Chi ci ha perso? Probabilmente tutti, tranne i superricchi. Gli autonomi dei ceti medio-bassi strangolati dalle tasse, i lavoratori dipendenti le cui buste paghe sono alleggerite in modo eccessivo, le aziende con un costo del lavoro sempre più alto. Tutti hanno cercato di fuggire da questa soluzione utilizzando chi uno strumento illegale (l’evasione), chi uno strumento legale (l’elusione). Il fisco ha reagito combattendo l’evasione e sanzionando certe forme di elusione. Il costo di questa battaglia ha accresciuto la burocrazia fiscale con altri costi. Concludendo, uno spreco di denaro enorme.
Molti osteggiano la flat tax con l’errato appunto di incostituzionalità perché le aliquote fiscali devono essere progressive. Dimenticano che la progressività riguarda la globalità dei redditi e sostenere una flat tax fino a X non vuol dire negare la progressività, ma farla partire dopo X.
Accademico anche il discorso che la flat tax aiuti i ricchi, visto che l’attuale politica fiscale uccide innegabilmente il ceto medio.
Che la flat tax in Italia esista già è ampiamente dimostrato dal fatto che il reddito lordo degli italiani che lavorano sia di 21.000 euro. Tutti evasori incalliti? No, quello che la gente non sa è che la flat tax è già “attiva”. Con buona pace di chi la ritiene socialmente ingiusta, in pratica c’è già e su 21.000 euro lordi, si paga circa un 33% fra INPS e tasse. Poiché tale reddito lordo è quasi sempre diminuito dalle mosse che il consulente fiscale (o il singolo) ha messo (legalmente) in atto si può ragionevolmente supporre che su un reddito di 50.000 euro lordi si paghi un 15-20% di tasse (la flat tax). Il vero problema è che noi stiamo parlando di medie: l’autonomo (o l’azienda) che non ha una buona coscienza fiscale (e non ha un consulente fiscale a disposizione) o il dipendente alzano la media per cui c’è chi arriva a carichi fiscali del 50% e chi si ferma a un 10%.

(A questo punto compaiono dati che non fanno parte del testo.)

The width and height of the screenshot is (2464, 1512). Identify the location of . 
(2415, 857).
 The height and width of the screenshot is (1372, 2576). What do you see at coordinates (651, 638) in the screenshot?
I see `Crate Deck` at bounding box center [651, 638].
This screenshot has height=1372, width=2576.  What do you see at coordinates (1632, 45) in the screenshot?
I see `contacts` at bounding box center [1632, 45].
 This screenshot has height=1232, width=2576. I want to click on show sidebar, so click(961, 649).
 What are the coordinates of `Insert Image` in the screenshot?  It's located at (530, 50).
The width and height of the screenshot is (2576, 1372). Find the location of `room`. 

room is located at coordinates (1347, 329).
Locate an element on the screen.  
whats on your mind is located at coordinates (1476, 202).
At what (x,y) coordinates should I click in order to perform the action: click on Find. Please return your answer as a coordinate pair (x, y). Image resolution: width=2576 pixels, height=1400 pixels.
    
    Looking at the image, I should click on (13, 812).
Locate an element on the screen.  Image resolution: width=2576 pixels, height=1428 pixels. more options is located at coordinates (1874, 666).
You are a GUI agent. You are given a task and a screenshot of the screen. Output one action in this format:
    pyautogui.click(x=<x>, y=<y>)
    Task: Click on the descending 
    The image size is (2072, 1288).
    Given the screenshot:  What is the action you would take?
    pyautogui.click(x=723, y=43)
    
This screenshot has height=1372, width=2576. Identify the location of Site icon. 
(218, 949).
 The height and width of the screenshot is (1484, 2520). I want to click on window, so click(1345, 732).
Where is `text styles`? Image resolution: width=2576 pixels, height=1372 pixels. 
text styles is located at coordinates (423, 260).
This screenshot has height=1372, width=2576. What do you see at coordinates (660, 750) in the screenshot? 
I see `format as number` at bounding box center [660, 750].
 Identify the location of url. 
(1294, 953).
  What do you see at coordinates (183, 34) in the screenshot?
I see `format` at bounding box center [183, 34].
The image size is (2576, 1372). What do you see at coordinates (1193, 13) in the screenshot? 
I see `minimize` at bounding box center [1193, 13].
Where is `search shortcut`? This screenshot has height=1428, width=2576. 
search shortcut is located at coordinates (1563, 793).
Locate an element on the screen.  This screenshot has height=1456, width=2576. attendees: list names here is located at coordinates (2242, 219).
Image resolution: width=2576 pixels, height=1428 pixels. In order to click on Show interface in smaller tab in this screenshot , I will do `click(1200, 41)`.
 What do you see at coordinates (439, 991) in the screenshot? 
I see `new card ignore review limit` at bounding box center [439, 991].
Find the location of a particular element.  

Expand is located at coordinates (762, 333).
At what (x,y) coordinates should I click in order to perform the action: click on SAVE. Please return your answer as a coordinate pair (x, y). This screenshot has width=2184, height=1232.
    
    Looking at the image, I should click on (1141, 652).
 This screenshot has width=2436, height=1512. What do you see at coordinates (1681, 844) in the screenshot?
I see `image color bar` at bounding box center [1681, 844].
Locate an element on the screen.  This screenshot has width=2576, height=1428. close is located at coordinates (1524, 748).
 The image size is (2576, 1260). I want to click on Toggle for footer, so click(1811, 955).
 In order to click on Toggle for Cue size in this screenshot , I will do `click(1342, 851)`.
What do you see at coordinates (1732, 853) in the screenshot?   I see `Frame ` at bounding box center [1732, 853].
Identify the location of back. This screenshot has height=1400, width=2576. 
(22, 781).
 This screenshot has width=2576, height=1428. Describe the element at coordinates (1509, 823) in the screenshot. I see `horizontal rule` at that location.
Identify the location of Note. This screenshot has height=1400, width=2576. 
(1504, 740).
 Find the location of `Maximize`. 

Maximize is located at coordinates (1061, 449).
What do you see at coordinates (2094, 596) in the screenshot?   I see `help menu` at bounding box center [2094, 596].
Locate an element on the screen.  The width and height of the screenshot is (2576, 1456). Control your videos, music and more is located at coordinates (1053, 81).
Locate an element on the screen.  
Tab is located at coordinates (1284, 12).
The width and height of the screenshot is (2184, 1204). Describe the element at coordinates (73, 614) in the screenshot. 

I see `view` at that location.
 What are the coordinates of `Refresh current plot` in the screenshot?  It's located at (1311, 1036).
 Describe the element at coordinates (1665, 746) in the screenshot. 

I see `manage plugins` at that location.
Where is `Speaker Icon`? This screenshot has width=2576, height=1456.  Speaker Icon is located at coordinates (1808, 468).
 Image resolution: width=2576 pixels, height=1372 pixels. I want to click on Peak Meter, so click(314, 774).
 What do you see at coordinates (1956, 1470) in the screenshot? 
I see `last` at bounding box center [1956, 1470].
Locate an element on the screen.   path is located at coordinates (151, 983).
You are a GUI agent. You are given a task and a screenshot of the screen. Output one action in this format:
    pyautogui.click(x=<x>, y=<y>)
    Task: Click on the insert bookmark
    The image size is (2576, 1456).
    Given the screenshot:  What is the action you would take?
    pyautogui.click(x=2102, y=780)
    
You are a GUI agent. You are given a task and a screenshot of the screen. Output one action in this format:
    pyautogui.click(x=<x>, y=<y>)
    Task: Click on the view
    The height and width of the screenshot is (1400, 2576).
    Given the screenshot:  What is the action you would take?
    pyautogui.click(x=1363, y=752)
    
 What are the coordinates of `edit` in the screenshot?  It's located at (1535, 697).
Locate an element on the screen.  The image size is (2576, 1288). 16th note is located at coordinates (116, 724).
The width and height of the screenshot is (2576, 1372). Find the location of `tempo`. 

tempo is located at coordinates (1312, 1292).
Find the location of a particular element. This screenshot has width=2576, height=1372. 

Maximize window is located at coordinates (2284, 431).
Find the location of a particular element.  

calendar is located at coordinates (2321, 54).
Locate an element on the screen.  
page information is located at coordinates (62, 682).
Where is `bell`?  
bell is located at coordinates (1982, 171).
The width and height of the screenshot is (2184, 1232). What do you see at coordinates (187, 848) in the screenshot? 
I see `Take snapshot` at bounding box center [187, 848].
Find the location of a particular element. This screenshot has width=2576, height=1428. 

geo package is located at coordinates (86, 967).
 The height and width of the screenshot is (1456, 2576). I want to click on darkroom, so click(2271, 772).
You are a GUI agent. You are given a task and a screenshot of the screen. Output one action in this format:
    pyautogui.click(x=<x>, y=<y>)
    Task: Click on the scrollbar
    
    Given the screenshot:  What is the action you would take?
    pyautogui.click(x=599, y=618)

Con una flat tax legalizzata nessuno di chi attualmente paga poco farebbe i salti mortali per pagare un 5-10% in meno con il rischio di accertamenti, sanzioni ecc., i dipendenti e le aziende ne avrebbero sicuramente un beneficio e chi è strangolato da aliquote troppo alte respirerebbe. Diventerebbe meno appetibile anche l’evasione. In sostanza, facendo i giusti conti, tutti potrebbero guadagnarci.